I´ve been here about ten days now and it just keeps on getting weirder. The first five days I spent in Maracaibo, supposedly the stronghold of opposition to President Hugo Chávez. Lying at the shores of Lake Maracaibo and floating on god knows how many barrels of oil, Maracaibo is the Houston of the Caribbean. It´s all huge SUV´s, uninspired architecture, fast-food drive-ins and such a scorching heat that the streets are almost always deserted. Obese men and women pop in and out of air conditioned shopping malls, sporting designer sunglasses and baseball shirts. Actually, the people there were lovely. Extremely chatty, hospitable and laid back.
I went to a baseball game - an endless ordeal under a burning sun - and watched as fans from both sides sat together and knocked back Polar beer (light!). Some students protested against the referendum, and unarmed police in polo shirts and caps stood in front of them for a while and then retreated. At a press conference I later attended, the same students claimed they were beaten by the police, or rather by an individual cop, but from where I was sitting, it all seemed pretty harmless. Especially compared to anything you´ll see in Chile or Mexico.
A friendly middle class family invited me over for dinner and told me why they might emigrate if the Yes beats No on Sunday. They had a lot to loose and little to gain from a centralized socialist state, and I sympathized with them. The husband said he and his wife could make a living anywhere, but it was their two daughters at university they were more worried about. The eldest, a medical student, said the day was coming ever closer when her hospital would be run by Cubans. (There are currently around 20,000 of Fidel´s physicians in Venezuela). She claimed that the doctors sent by Cuba were unskilled and very behind in modern medicine. The husband told me how the Cuban secret service ran all the registry offices where real estate and automotive property is registered. He was sure they were already making lists of what to take from whom, for the good of the glorious revolution. That´s not as improbable as it sounds... check out this video.
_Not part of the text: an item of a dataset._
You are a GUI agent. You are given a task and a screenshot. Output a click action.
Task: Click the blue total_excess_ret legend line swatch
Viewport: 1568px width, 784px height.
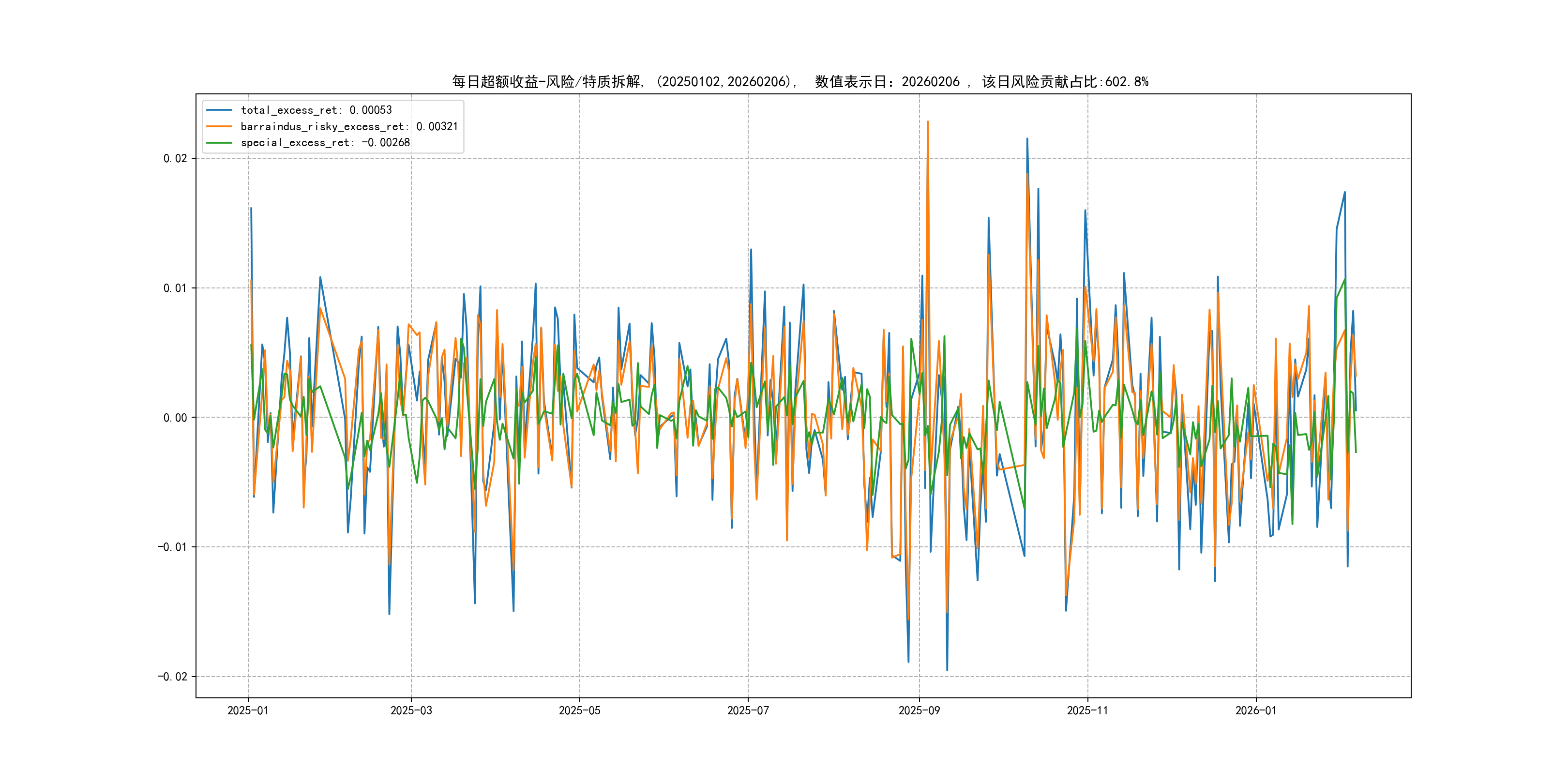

Now I´m in the capital, Caracas. Grimy, sleazy, hectic and alive sounds and smells. It's actually a lot more pleasant than it sounds, if you don´t mind naked beggars and an arepa-only diet. The shopping malls - like the one I'm in now - are far more infernal than the streets. Brim-filled with every useless consumer item ever conceived by Uncle Sam and fabricated by Chairman Mao, they are a tribute to the kind of consumerism that is destroying our planet. Excuse the Gore-ologue. No don't, some salsa twat has justed started belting out Viva Las Vegas as the mindless masses swipe to their heart's content. If Chavez sticks the whole bleeding lot of them in a some bean producing kolkhoz tomorrow, then so be it. They had it coming.
See what I mean, this is what Venezuela does to you. Half the time I´m amiably chatting away with some sweet old lady, who´s awfully enthousiastic about working in a sewing co-operative and finally deciding herself whether or not she deserves a toilet break, instead of some greedy sweat shop owner. I feel justice is being done. And then, bang, I realize that the whole exercise in Bolivarian Socialism is not in the least bit feasible and worse, hangs by a single thread. The price of oil. As long at that keeps shooting up, Chavez can continue to subsidize anything that´s willing to don a red cap, cry "Ahora Sí" and taunt the US.
I guess that´s the real irony of all this. Were the US, in it´s insane quest to conquer the Middle East by force, to decide to invade Iran, that would almost guarantee Venezuela at least another ten years of Boli-fun.
Despite all the ranting, I enjoy it here. Venezuelans are a good bunch and they deserve better than being relegated to ballot box fodder - be it for or against the government. An attitude of maturity and decency is what this country's leaders are lacking. As long as that continues they'll keep stumbling along the highs and lows of the oil curve.